Each record is to be reproduced verbatim.

EXTRACTED RECORDS =>

+ + + + + + +

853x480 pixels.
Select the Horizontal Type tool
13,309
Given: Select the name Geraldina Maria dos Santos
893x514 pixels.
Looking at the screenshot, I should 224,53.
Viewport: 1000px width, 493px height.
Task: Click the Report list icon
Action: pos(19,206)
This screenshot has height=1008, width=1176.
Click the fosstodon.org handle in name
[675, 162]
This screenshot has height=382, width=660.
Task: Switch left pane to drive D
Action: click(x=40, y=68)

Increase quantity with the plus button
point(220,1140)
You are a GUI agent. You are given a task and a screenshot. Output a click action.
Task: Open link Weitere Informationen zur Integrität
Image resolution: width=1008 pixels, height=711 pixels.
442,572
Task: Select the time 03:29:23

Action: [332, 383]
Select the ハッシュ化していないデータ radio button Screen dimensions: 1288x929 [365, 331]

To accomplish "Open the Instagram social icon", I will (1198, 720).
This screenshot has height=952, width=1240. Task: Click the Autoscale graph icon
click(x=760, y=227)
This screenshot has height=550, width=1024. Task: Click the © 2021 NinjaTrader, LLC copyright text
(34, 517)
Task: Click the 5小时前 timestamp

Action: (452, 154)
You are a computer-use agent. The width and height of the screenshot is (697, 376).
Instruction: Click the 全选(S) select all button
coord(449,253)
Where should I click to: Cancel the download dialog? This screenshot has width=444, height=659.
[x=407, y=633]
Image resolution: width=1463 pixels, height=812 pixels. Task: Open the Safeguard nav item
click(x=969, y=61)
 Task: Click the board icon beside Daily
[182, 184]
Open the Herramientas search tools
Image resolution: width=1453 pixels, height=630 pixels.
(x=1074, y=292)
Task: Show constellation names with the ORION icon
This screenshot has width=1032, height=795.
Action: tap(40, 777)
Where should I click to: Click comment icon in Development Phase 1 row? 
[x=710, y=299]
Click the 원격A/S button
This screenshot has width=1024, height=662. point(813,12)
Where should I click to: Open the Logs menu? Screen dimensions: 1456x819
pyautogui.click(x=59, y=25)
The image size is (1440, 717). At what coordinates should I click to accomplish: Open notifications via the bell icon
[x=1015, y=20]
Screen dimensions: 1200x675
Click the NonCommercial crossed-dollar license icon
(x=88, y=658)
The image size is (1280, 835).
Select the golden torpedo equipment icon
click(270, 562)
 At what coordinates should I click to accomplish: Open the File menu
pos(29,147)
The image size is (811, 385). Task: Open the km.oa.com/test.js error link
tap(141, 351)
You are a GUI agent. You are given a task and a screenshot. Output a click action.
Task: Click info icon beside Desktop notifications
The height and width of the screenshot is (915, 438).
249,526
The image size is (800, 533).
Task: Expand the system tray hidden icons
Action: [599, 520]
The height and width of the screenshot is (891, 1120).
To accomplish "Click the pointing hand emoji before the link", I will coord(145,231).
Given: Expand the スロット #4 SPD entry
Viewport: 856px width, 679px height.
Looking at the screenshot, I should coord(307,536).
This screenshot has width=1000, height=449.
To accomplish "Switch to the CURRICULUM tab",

+ + + + + + +

ANSWER TO THIS EXERCISE =>
853x480 pixels.
Select the Horizontal Type tool
13,309
Given: Select the name Geraldina Maria dos Santos
893x514 pixels.
Looking at the screenshot, I should 224,53.
Viewport: 1000px width, 493px height.
Task: Click the Report list icon
Action: pos(19,206)
This screenshot has height=1008, width=1176.
Click the fosstodon.org handle in name
[675, 162]
This screenshot has height=382, width=660.
Task: Switch left pane to drive D
Action: click(x=40, y=68)

Increase quantity with the plus button
point(220,1140)
You are a GUI agent. You are given a task and a screenshot. Output a click action.
Task: Open link Weitere Informationen zur Integrität
Image resolution: width=1008 pixels, height=711 pixels.
442,572
Task: Select the time 03:29:23

Action: [332, 383]
Select the ハッシュ化していないデータ radio button Screen dimensions: 1288x929 [365, 331]

To accomplish "Open the Instagram social icon", I will (1198, 720).
This screenshot has height=952, width=1240. Task: Click the Autoscale graph icon
click(x=760, y=227)
This screenshot has height=550, width=1024. Task: Click the © 2021 NinjaTrader, LLC copyright text
(34, 517)
Task: Click the 5小时前 timestamp

Action: (452, 154)
You are a computer-use agent. The width and height of the screenshot is (697, 376).
Instruction: Click the 全选(S) select all button
coord(449,253)
Where should I click to: Cancel the download dialog? This screenshot has width=444, height=659.
[x=407, y=633]
Image resolution: width=1463 pixels, height=812 pixels. Task: Open the Safeguard nav item
click(x=969, y=61)
 Task: Click the board icon beside Daily
[182, 184]
Open the Herramientas search tools
Image resolution: width=1453 pixels, height=630 pixels.
(x=1074, y=292)
Task: Show constellation names with the ORION icon
This screenshot has width=1032, height=795.
Action: tap(40, 777)
Where should I click to: Click comment icon in Development Phase 1 row? 
[x=710, y=299]
Click the 원격A/S button
This screenshot has width=1024, height=662. point(813,12)
Where should I click to: Open the Logs menu? Screen dimensions: 1456x819
pyautogui.click(x=59, y=25)
The image size is (1440, 717). At what coordinates should I click to accomplish: Open notifications via the bell icon
[x=1015, y=20]
Screen dimensions: 1200x675
Click the NonCommercial crossed-dollar license icon
(x=88, y=658)
The image size is (1280, 835).
Select the golden torpedo equipment icon
click(270, 562)
 At what coordinates should I click to accomplish: Open the File menu
pos(29,147)
The image size is (811, 385). Task: Open the km.oa.com/test.js error link
tap(141, 351)
You are a GUI agent. You are given a task and a screenshot. Output a click action.
Task: Click info icon beside Desktop notifications
The height and width of the screenshot is (915, 438).
249,526
The image size is (800, 533).
Task: Expand the system tray hidden icons
Action: [599, 520]
The height and width of the screenshot is (891, 1120).
To accomplish "Click the pointing hand emoji before the link", I will coord(145,231).
Given: Expand the スロット #4 SPD entry
Viewport: 856px width, 679px height.
Looking at the screenshot, I should coord(307,536).
This screenshot has width=1000, height=449.
To accomplish "Switch to the CURRICULUM tab",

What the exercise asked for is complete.